-- Exercise description --
Beginning at the line with "Image resolution: width=585", please repeat each line exactly through the end of the records below, including that first line and the last, but no pictures.

(Dataset entries)
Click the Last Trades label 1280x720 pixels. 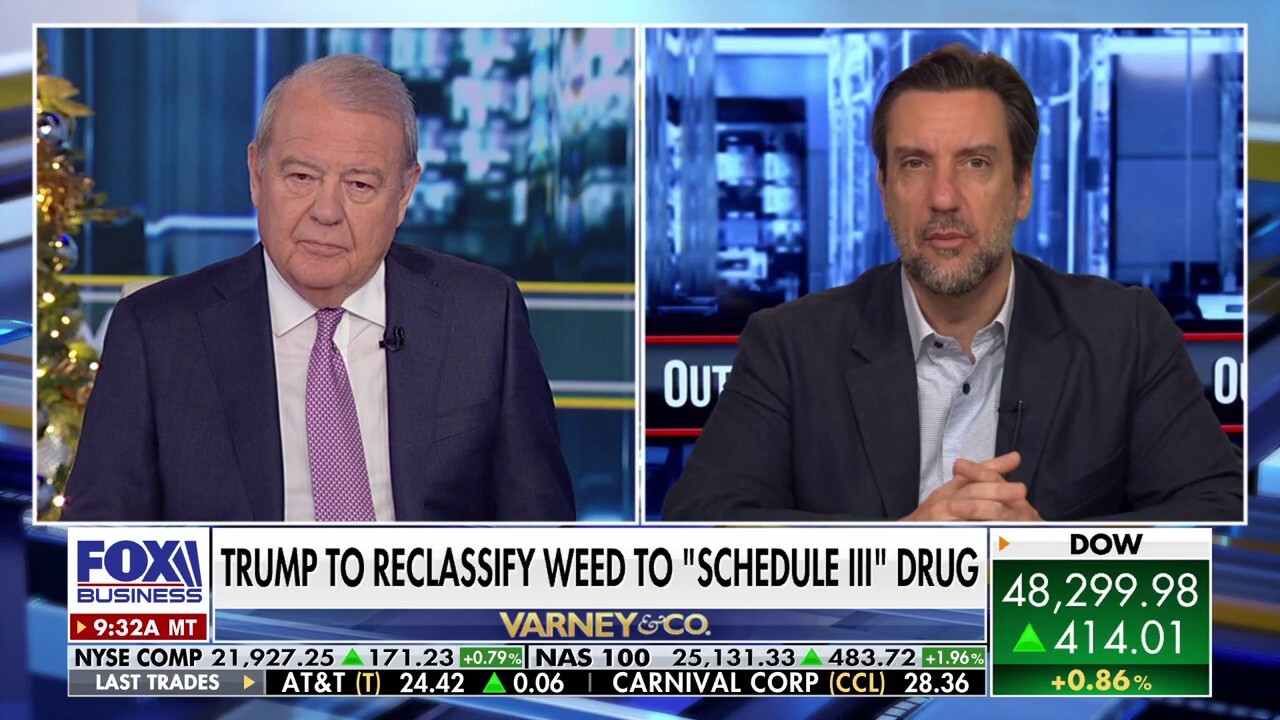pyautogui.click(x=157, y=683)
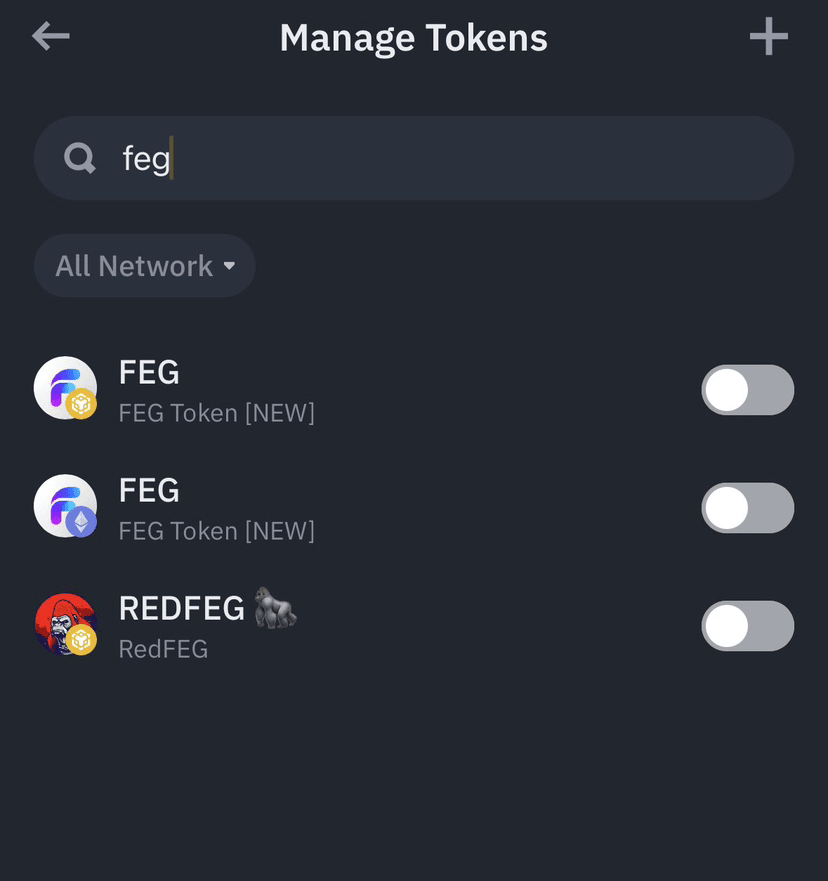The width and height of the screenshot is (828, 881).
Task: Click the FEG logo with Ethereum badge
Action: (x=65, y=506)
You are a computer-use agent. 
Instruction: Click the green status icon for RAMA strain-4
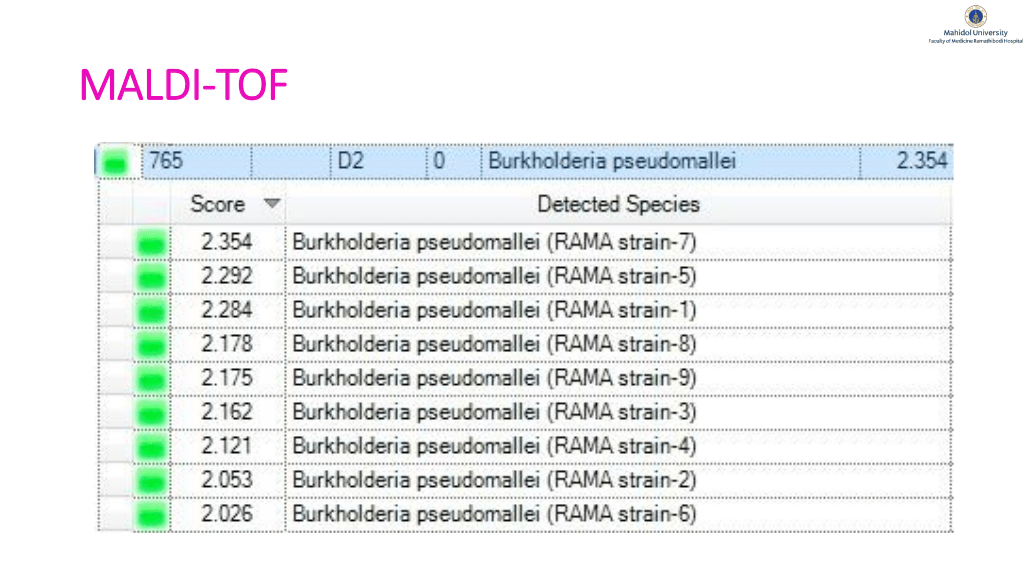(151, 447)
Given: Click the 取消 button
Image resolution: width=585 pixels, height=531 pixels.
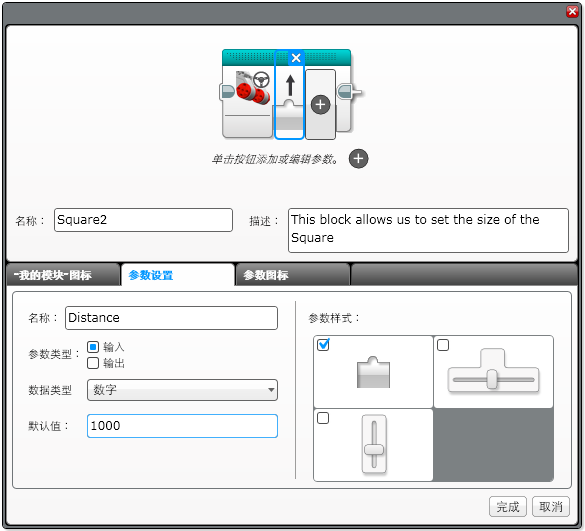Looking at the screenshot, I should point(551,507).
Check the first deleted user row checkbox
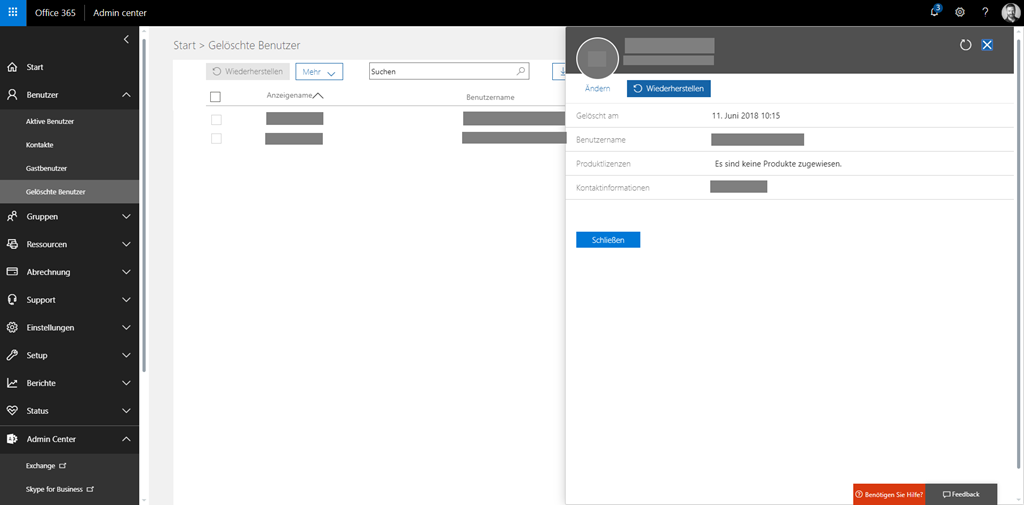 point(215,119)
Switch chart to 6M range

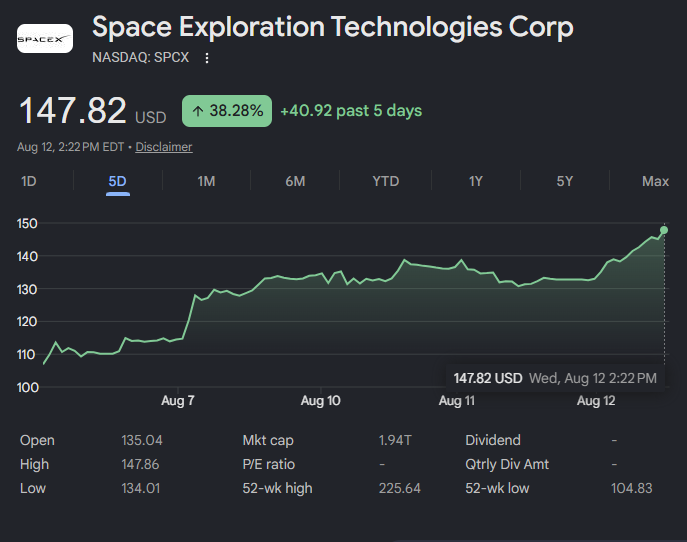pyautogui.click(x=295, y=181)
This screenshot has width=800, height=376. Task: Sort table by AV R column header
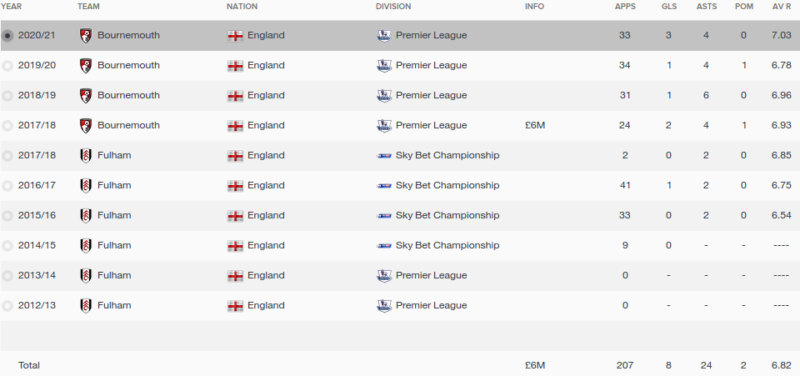tap(781, 7)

-- Exercise output --
Image resolution: width=585 pixels, height=531 pixels.
Looking at the screenshot, I should point(551,507).
Check the first deleted user row checkbox
 point(215,119)
Switch chart to 6M range

pyautogui.click(x=295, y=181)
This screenshot has width=800, height=376. Task: Sort table by AV R column header
tap(781, 7)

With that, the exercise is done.